Okay, if you know me at all, you know I love me some Amazing Race. Our household STOPS when it is on. The children are put to bed and threatened within an inch of their lives to stay there! It is the one night that I allow myself an evening snack. But that is not the race that I am talking about.
I'm talking about THIS race:
24However, I consider my life worth nothing to me, if only I may finish the race and complete the task the Lord Jesus has given me—the task of testifying to the gospel of God's grace.
And recently the race has all been up hill. I think I'm halfway up the Rockies about now. I'm just feeling unsure of what our future is going to look like. Does the congregation at Grace want us to stay? We can't live on the salary so I will have to look for work. But where? And how do I maintain a house for 7 people, laundry, dishes, etc, for 7 people? It is a full time job for me now.

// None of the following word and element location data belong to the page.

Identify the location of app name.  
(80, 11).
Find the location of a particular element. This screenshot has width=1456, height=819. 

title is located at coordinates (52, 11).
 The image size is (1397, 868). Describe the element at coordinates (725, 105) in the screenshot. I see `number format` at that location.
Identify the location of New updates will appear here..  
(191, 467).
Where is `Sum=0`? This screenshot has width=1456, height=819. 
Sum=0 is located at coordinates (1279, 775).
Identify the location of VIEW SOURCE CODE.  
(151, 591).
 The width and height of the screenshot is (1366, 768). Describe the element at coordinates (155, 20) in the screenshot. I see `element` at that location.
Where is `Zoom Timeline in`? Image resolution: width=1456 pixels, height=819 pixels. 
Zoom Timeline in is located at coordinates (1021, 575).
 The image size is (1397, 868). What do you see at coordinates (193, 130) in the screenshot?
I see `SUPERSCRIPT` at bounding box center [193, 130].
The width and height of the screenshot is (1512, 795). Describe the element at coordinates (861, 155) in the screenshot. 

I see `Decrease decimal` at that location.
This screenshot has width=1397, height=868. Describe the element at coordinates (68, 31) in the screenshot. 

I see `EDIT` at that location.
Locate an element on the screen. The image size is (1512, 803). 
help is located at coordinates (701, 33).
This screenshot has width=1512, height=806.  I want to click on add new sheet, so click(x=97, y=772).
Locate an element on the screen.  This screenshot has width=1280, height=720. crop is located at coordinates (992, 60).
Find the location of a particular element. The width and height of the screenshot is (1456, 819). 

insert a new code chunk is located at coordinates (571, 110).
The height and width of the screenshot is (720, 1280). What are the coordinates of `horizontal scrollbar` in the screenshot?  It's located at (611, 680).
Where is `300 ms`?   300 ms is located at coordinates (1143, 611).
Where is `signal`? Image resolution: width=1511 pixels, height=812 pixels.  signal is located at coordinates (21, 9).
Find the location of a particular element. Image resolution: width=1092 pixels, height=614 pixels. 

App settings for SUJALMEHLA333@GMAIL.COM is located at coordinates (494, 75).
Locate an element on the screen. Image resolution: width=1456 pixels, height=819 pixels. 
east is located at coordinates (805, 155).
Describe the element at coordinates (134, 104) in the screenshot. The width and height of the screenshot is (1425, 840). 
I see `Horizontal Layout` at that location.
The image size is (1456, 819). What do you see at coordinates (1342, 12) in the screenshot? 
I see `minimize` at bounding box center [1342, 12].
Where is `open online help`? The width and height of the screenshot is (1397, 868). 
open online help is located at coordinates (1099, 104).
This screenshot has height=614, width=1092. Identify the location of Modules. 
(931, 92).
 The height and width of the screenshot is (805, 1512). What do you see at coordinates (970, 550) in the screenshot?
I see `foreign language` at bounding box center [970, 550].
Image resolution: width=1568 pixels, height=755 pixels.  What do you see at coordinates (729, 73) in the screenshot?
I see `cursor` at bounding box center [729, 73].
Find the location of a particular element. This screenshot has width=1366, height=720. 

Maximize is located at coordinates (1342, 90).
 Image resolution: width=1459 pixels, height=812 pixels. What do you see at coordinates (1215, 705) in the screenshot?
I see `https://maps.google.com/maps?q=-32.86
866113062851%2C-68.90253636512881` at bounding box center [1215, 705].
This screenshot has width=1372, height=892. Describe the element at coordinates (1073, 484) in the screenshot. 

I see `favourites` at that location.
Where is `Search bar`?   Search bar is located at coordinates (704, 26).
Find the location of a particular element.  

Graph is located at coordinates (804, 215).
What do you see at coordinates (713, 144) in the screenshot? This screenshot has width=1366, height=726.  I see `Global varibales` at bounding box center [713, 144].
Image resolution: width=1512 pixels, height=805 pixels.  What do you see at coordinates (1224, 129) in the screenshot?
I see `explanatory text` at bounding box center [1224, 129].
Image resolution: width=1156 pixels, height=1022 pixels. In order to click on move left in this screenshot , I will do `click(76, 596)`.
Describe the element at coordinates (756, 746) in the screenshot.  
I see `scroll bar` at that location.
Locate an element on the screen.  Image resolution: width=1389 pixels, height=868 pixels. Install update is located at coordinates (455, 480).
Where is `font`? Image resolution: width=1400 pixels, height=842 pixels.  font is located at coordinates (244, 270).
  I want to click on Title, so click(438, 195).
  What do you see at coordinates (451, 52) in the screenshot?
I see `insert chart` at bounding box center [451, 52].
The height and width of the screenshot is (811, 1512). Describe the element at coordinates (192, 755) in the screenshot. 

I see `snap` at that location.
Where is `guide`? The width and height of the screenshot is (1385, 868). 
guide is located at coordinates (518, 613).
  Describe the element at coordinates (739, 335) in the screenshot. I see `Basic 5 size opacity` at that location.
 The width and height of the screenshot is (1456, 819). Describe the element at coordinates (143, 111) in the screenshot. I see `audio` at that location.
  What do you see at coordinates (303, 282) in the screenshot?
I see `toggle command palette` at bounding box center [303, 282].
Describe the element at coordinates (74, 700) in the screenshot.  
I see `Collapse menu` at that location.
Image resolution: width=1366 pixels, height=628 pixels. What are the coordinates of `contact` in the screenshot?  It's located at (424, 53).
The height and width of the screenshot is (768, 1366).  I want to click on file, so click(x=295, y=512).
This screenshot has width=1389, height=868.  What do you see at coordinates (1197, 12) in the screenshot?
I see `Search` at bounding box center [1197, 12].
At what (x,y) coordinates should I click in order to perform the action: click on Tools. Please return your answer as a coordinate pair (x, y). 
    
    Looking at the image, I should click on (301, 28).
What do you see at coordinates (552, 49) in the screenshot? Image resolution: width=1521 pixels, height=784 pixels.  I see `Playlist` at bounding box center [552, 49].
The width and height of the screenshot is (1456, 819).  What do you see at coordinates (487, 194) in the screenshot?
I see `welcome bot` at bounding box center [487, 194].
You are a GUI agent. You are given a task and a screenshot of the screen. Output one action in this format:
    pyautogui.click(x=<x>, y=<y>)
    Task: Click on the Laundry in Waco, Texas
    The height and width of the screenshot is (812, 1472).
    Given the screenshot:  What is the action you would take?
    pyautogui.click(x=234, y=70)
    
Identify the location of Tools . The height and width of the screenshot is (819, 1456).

I've been so blessed to be available to my children during the school day. That probably won't be the case next year.
I'm not complaining, really, just ruminating. (I love that word!) Wondering what God has next on the map for my race.
There are some things that God has put on our hearts, real passions, and yet, I am not sure that they are open to us right now. In fact, I am sure they are not open to us right now. In HIS time, right?
So, right now I am going on faith, in a way I am not sure I ever have before
By Faith1Now faith is being sure of what we hope for and certain of what we do not see.
That is so hard sometimes! Kind of like in the Indiana Jones movie where Indy has to step out onto the pathway across the chasm. Sounds easy, except the pathway is not visible to the human eye.